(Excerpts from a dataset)
————

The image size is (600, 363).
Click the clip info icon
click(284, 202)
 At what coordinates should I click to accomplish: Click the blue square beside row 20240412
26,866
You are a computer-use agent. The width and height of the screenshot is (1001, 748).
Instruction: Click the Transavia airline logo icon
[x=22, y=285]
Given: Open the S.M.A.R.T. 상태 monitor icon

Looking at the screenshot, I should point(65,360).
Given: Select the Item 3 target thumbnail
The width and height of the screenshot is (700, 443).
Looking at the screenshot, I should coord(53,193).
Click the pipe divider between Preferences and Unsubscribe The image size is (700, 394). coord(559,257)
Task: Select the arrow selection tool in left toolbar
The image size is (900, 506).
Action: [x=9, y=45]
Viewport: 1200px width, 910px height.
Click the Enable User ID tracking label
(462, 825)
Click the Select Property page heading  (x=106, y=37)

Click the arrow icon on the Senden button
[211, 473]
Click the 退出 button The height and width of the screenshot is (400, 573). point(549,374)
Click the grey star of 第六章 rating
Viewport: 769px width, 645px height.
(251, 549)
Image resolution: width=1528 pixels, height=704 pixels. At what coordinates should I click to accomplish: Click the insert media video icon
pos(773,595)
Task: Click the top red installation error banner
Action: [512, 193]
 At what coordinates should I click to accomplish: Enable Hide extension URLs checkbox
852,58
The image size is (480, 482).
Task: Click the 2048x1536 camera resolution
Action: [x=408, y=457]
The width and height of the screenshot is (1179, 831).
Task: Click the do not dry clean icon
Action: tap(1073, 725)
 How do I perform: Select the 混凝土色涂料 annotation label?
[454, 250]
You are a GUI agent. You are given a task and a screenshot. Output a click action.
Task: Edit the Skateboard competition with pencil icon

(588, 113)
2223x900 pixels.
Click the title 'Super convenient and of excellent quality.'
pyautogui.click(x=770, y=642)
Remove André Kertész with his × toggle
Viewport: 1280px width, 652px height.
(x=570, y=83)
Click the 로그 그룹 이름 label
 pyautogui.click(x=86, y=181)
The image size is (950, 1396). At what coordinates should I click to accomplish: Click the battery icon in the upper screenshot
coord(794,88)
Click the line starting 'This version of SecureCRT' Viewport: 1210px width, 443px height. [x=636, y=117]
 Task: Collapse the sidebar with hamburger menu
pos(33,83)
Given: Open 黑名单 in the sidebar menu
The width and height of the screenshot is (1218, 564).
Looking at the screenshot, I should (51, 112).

————

-- What needs to be done --
Take the entries above and return only the lines from the one with "Image resolution: width=1528" to the one with "Remove André Kertész with his × toggle", both included, unchanged.

-- Answer below --
Image resolution: width=1528 pixels, height=704 pixels. At what coordinates should I click to accomplish: Click the insert media video icon
pos(773,595)
Task: Click the top red installation error banner
Action: [512, 193]
 At what coordinates should I click to accomplish: Enable Hide extension URLs checkbox
852,58
The image size is (480, 482).
Task: Click the 2048x1536 camera resolution
Action: [x=408, y=457]
The width and height of the screenshot is (1179, 831).
Task: Click the do not dry clean icon
Action: tap(1073, 725)
 How do I perform: Select the 混凝土色涂料 annotation label?
[454, 250]
You are a GUI agent. You are given a task and a screenshot. Output a click action.
Task: Edit the Skateboard competition with pencil icon

(588, 113)
2223x900 pixels.
Click the title 'Super convenient and of excellent quality.'
pyautogui.click(x=770, y=642)
Remove André Kertész with his × toggle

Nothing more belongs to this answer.